» Work request:
Make an exact copy of every entry, leaving the pictures out.

» Records shown:

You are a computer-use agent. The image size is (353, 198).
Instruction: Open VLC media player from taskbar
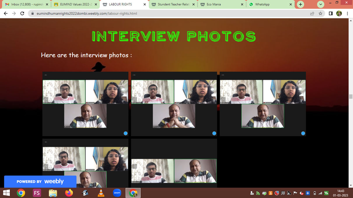pyautogui.click(x=101, y=193)
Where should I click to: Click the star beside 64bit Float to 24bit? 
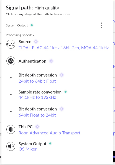coord(62,109)
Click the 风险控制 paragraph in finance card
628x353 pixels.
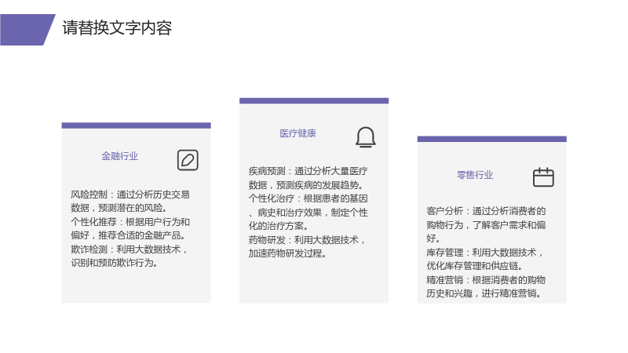(x=130, y=202)
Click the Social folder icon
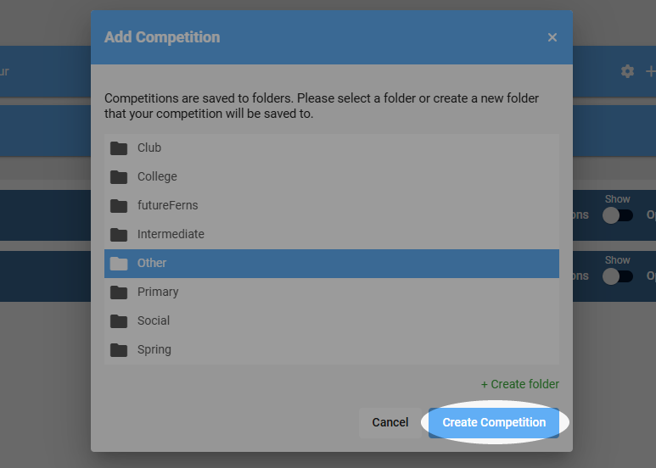The height and width of the screenshot is (468, 656). coord(119,321)
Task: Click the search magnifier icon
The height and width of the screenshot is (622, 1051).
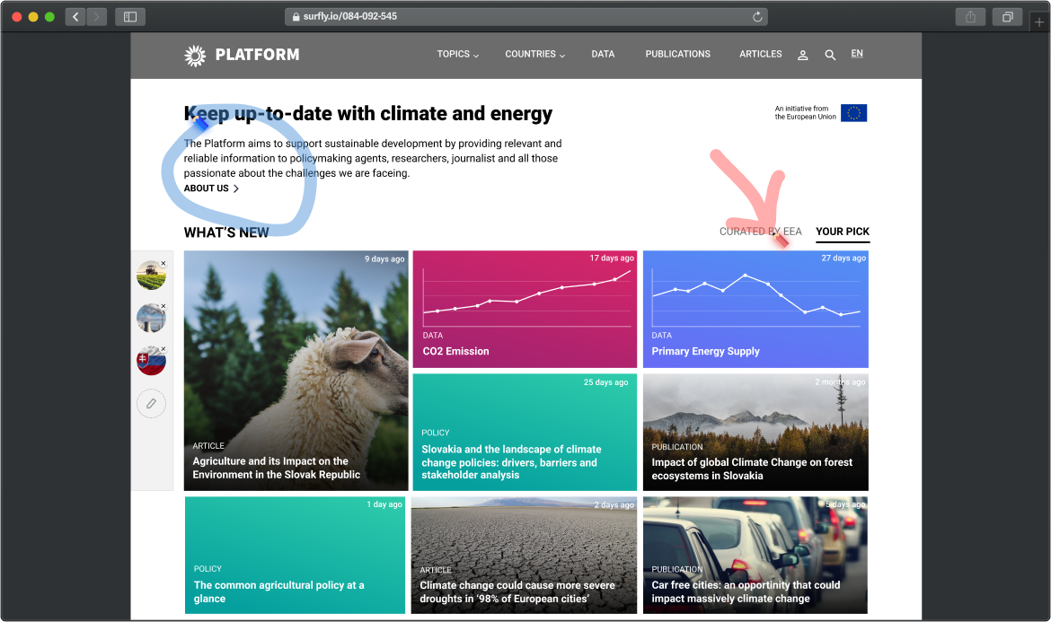Action: (830, 55)
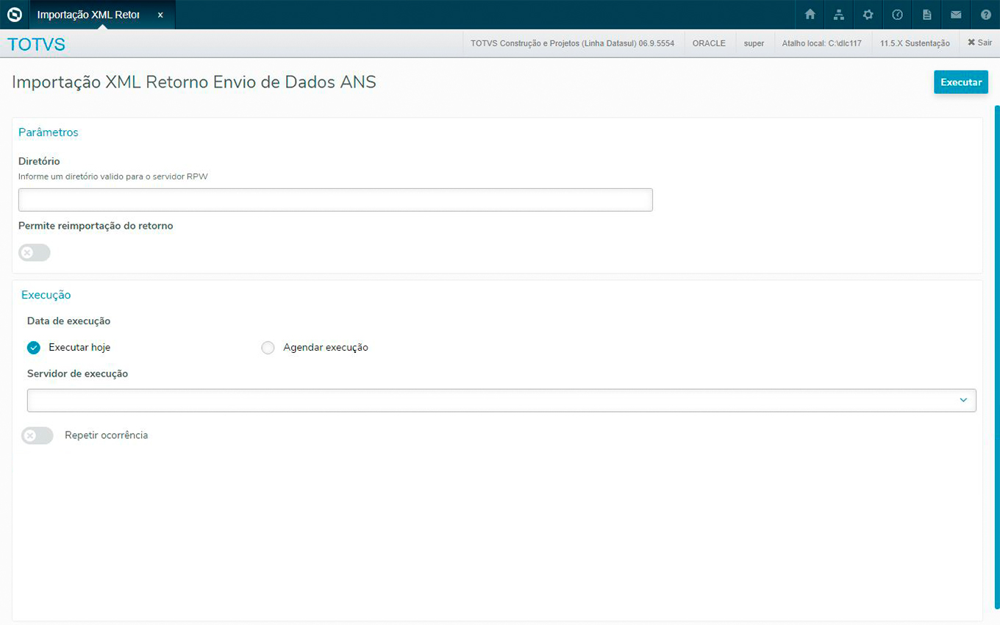The width and height of the screenshot is (1000, 625).
Task: Click the Diretório text input field
Action: click(x=335, y=200)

» Written answer:
You are a computer-use agent. The image size is (353, 198).
Instruction: Open VLC media player from taskbar
pyautogui.click(x=101, y=193)
Where should I click to: Click the star beside 64bit Float to 24bit? 
coord(62,109)
Click the 风险控制 paragraph in finance card
628x353 pixels.
(x=130, y=202)
Click the Social folder icon
The height and width of the screenshot is (468, 656). coord(119,321)
Task: Click the search magnifier icon
The height and width of the screenshot is (622, 1051).
Action: (830, 55)
The width and height of the screenshot is (1000, 625).
Task: Click the Diretório text input field
Action: click(x=335, y=200)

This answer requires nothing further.